Sunday, March 27, 2011

Happy But Frustrated

Here it is Sunday night and I find myself frustrated and happy.  I am happy because I enjoyed the weekend.  I had planned to take off Friday but I ended up helping decorate a table for the hospital at a senior citizen fund raiser.  I am really proud of how the table came out.


The center piece is one I put together for my dining room.  I added the hurricane lamps that also came from my dining room

My niece came for a very short visit - she is allowing me to keep her four-legged babies while she finishes her last year of college.

Meet Angel - She is 11 years old. She is a sweet girl.


And, Oreo - he is 10 years-old. He is a great guy. He is trying hard to understand why he has to share our house with other four-legged babies.


Ok - so why am I frustrated - Another week has gone by and I have read a couple of books on running but not hit the road. So maybe next week.  Maybe my motivation will find the strength to get me up and moving.
Have a great week ~

Tuesday, March 22, 2011

Why can't I run at night?

No Fear - I have always lived by this rule.  I know I am blessed. I know God is watching over me. My husband also lives by this rule. So, why is he so weird about me going running at night?

I am not a morning person. If I could start my day at 10 AM, I would be very happy.  I do my best work at 8 PM. 

My life is full. I work 8 to sometimes 6:30 at night. I come home and work on line till 9 or 10 PM (at least four nights a week).  I spend my lunch time at meetings or checking in on the Great River Charitable Clinic.

So, running after dark is logical to me.  Last night I said something about running - he acted weired. I said I would take one of the dogs with me - he immediately started asking what I would do if a stray dog came after us.  - What is a girl to do?

Monday, March 21, 2011

Repacking the waggon.

It has been a while since I sat down to write – Last week I wondered why my wagon wound not roll - but this week I know the wagon is rolling. I just need to repack the wagon to make everything fit.

Blogging is therapy for me. I was reading Maria Shiver’s blog tonight on managing your to-do-list without getting distracted.  I realize I put important task on my to-do-list but I never include me time.
^^^^^^^^
Tasks and exercises =>
- 1) In the blog posts, whose blog was the writer reading on the night of the March 21 entry?
- 2) For each statement, say whether it agrees with the blog posts. Give yes or no, and quote the words that decide it. (a) The writer took Friday off as planned. (b) The writer's niece is in her last year of college. (c) The writer does her best work in the morning.
- 3) Return the part of the blog posts between "So, running after" and "include me time.", inclusive, word for word.

Information provided =>
^^^^^^^^
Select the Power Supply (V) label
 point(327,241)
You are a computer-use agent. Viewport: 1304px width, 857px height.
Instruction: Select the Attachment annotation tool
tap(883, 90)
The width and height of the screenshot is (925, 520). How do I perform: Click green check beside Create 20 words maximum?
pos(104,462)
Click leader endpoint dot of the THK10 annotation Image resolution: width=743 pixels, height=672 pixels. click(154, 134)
^^^^^^^^
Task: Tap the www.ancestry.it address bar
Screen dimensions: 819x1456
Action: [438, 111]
^^^^^^^^
Responses to the exercise =>
- 1) Maria Shiver's blog.

- 2)
(a) No: "I had planned to take off Friday but I ended up helping decorate a table for the hospital at a senior citizen fund raiser."
(b) Yes: "while she finishes her last year of college."
(c) No: "I am not a morning person." and "I do my best work at 8 PM."

- 3)
So, running after dark is logical to me.  Last night I said something about running - he acted weired. I said I would take one of the dogs with me - he immediately started asking what I would do if a stray dog came after us.  - What is a girl to do?

Monday, March 21, 2011

Repacking the waggon.

It has been a while since I sat down to write – Last week I wondered why my wagon wound not roll - but this week I know the wagon is rolling. I just need to repack the wagon to make everything fit.

Blogging is therapy for me. I was reading Maria Shiver’s blog tonight on managing your to-do-list without getting distracted.  I realize I put important task on my to-do-list but I never include me time.